FM4131 Cinema and Travel

Academic year

2024 to 2025 Semester 1

Key module information

SCOTCAT credits

30

The Scottish Credit Accumulation and Transfer (SCOTCAT) system allows credits gained in Scotland to be transferred between institutions. The number of credits associated with a module gives an indication of the amount of learning effort required by the learner. European Credit Transfer System (ECTS) credits are half the value of SCOTCAT credits.

SCQF level

SCQF level 10

The Scottish Credit and Qualifications Framework (SCQF) provides an indication of the complexity of award qualifications and associated learning and operates on an ascending numeric scale from Levels 1-12 with SCQF Level 10 equating to a Scottish undergraduate Honours degree.

Availability restrictions

30 credit module designed for Honours students in Film Studies. Students in other Honours degrees courses can apply to the Director of Undergraduate Studies. Student numbers will be capped.

Module coordinator

Dr T M Parks

This information is given as indicative. Staff involved in a module may change at short notice depending on availability and circumstances.

Module Staff

Dr Tyler Parks

This information is given as indicative. Staff involved in a module may change at short notice depending on availability and circumstances.

Module description

From its inception film has been understood as a means for providing virtual experiences of travel, for bringing distant places nearer and conveying the sensory exhilaration of movement. In addition, films have circulated globally and long induced audiences to travel to shooting locations, with contemporary tourist institutions increasingly relying on the promotion of varied forms of screen tourism. This module will explore the persistent and evolving links between quite varied moving-image works and travel, tourism, forms of transportation, and the infrastructure upon which they depend.

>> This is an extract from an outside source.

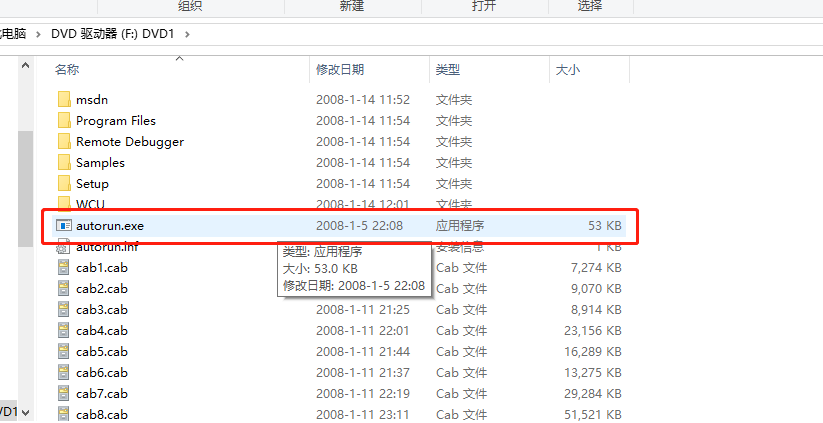Expand the breadcrumb chevron after DVD1
This screenshot has height=423, width=823.
(187, 34)
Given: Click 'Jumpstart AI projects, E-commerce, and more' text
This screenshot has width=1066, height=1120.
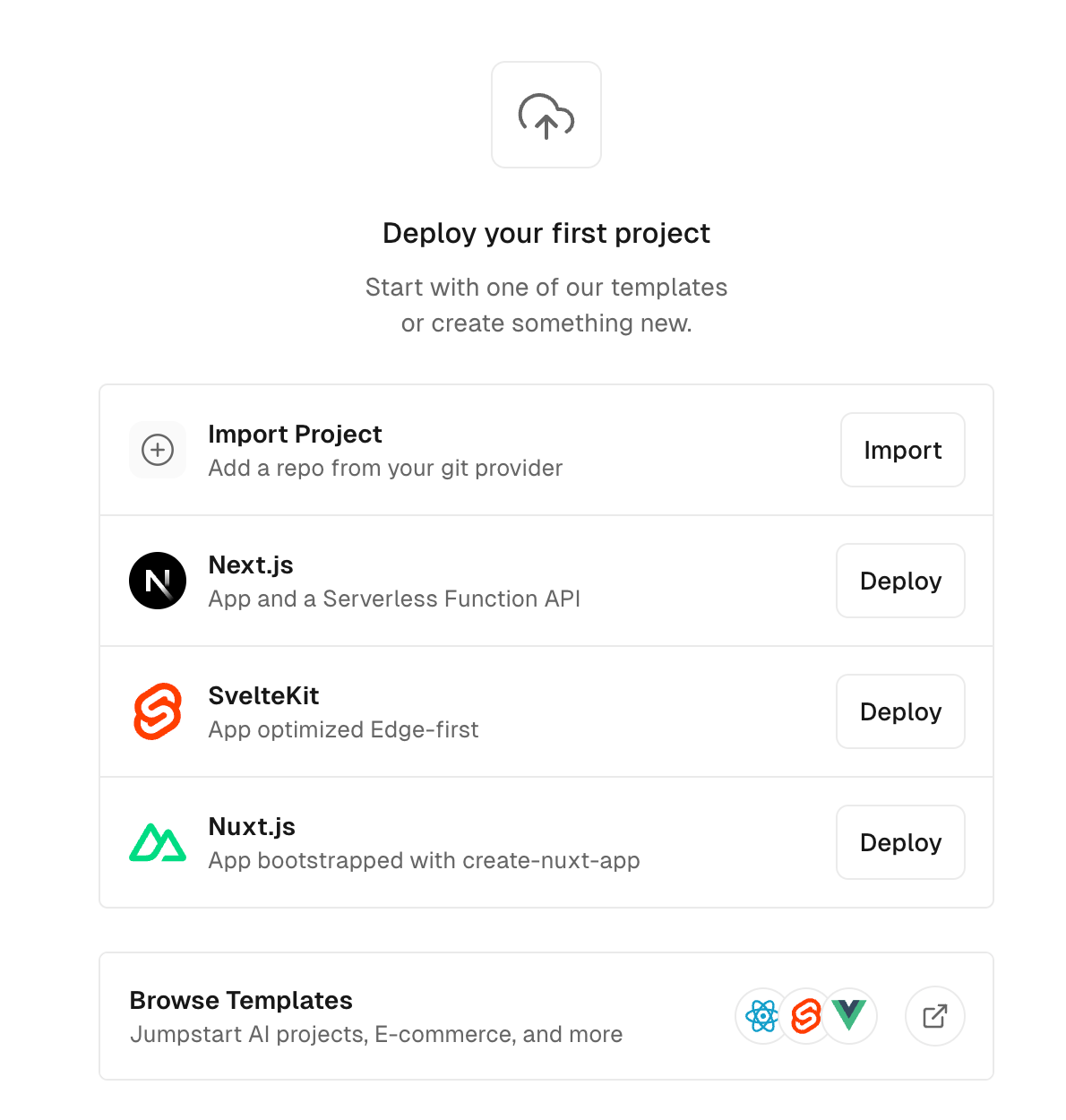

Students will become familiar with theoretical approaches to film and other audiovisual media’s capacity to simulate movement and travel, gain a sense of the significance of ‘travel genres’ and the international circulation of films within various film historical frameworks, and explore contemporary approaches to screen tourism and research institutions and materials promoting it in the present day.

Relationship to other modules

Pre-requisites

BEFORE TAKING THIS MODULE YOU MUST PASS FM2002 AND PASS FM2003

Assessment pattern

Coursework - 100%

Re-assessment

Coursework - 100%

Learning and teaching methods and delivery

Weekly contact

1 x weekly seminar (2hours), 1 x weekly screening (2-3 hours).

Scheduled learning hours

55

The number of compulsory student:staff contact hours over the period of the module.

Guided independent study hours

245

The number of hours that students are expected to invest in independent study over the period of the module.

Intended learning outcomes

  • understand how film and related media have been theorised and understood as forms of virtual travel
  • understand, research, and analyse how film has been and continues to be used as a tool to promote tourism, as well as modes of transportation and their infrastructure
  • understand, research, and analyse varied genres and forms of filmmaking relevant to discussions of cinema and travel
  • understand and analyse how films construct sense of place and define cultural communities, as well as the ideological implications of how they do so.
  • comprehend and address the possibilities and problems related to travelling to make films on location
  • grasp the stakes of contemporary debates about film tourism and sustainability and frame their own positions in relation to them.